(Data entries)

--------------------------------------------------

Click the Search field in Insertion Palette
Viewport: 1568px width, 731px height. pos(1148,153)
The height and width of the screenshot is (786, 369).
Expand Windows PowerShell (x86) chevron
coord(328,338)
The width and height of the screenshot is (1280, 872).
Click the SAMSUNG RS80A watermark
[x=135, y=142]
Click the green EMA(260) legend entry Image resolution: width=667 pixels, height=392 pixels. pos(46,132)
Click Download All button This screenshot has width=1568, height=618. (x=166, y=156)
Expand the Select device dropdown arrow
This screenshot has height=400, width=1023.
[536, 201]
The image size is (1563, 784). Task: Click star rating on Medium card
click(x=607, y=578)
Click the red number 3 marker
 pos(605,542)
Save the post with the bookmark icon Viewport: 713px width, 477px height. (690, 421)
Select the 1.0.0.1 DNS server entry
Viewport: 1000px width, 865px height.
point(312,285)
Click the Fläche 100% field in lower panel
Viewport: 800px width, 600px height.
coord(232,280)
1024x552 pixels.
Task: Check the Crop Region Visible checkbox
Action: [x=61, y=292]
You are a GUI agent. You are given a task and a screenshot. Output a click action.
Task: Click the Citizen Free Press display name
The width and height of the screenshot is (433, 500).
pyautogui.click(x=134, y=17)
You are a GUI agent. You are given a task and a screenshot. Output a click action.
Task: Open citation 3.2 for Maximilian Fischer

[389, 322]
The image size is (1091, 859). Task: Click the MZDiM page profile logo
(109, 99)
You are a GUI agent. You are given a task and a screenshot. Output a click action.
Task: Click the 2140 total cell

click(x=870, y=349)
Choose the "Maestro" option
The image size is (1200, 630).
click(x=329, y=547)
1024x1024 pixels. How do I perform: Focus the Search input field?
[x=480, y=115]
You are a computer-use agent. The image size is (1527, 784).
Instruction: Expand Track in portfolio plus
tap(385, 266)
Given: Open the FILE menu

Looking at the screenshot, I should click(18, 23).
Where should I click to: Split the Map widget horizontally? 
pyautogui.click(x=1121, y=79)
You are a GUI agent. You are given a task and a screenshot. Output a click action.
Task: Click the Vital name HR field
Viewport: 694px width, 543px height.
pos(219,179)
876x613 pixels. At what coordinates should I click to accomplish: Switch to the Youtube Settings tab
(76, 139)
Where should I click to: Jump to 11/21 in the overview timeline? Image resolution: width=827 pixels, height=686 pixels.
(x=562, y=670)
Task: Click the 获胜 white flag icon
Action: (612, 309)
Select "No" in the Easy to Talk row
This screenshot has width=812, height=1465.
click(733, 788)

--------------------------------------------------

--- What is being asked ---
Would you set down every entry again, exactly?

--- Exercise response ---
Click the Search field in Insertion Palette
Viewport: 1568px width, 731px height. pos(1148,153)
The height and width of the screenshot is (786, 369).
Expand Windows PowerShell (x86) chevron
coord(328,338)
The width and height of the screenshot is (1280, 872).
Click the SAMSUNG RS80A watermark
[x=135, y=142]
Click the green EMA(260) legend entry Image resolution: width=667 pixels, height=392 pixels. pos(46,132)
Click Download All button This screenshot has width=1568, height=618. (x=166, y=156)
Expand the Select device dropdown arrow
This screenshot has height=400, width=1023.
[536, 201]
The image size is (1563, 784). Task: Click star rating on Medium card
click(x=607, y=578)
Click the red number 3 marker
 pos(605,542)
Save the post with the bookmark icon Viewport: 713px width, 477px height. (690, 421)
Select the 1.0.0.1 DNS server entry
Viewport: 1000px width, 865px height.
point(312,285)
Click the Fläche 100% field in lower panel
Viewport: 800px width, 600px height.
coord(232,280)
1024x552 pixels.
Task: Check the Crop Region Visible checkbox
Action: [x=61, y=292]
You are a GUI agent. You are given a task and a screenshot. Output a click action.
Task: Click the Citizen Free Press display name
The width and height of the screenshot is (433, 500).
pyautogui.click(x=134, y=17)
You are a GUI agent. You are given a task and a screenshot. Output a click action.
Task: Open citation 3.2 for Maximilian Fischer

[389, 322]
The image size is (1091, 859). Task: Click the MZDiM page profile logo
(109, 99)
You are a GUI agent. You are given a task and a screenshot. Output a click action.
Task: Click the 2140 total cell

click(x=870, y=349)
Choose the "Maestro" option
The image size is (1200, 630).
click(x=329, y=547)
1024x1024 pixels. How do I perform: Focus the Search input field?
[x=480, y=115]
You are a computer-use agent. The image size is (1527, 784).
Instruction: Expand Track in portfolio plus
tap(385, 266)
Given: Open the FILE menu

Looking at the screenshot, I should click(18, 23).
Where should I click to: Split the Map widget horizontally? 
pyautogui.click(x=1121, y=79)
You are a GUI agent. You are given a task and a screenshot. Output a click action.
Task: Click the Vital name HR field
Viewport: 694px width, 543px height.
pos(219,179)
876x613 pixels. At what coordinates should I click to accomplish: Switch to the Youtube Settings tab
(76, 139)
Where should I click to: Jump to 11/21 in the overview timeline? Image resolution: width=827 pixels, height=686 pixels.
(x=562, y=670)
Task: Click the 获胜 white flag icon
Action: (612, 309)
Select "No" in the Easy to Talk row
This screenshot has width=812, height=1465.
click(733, 788)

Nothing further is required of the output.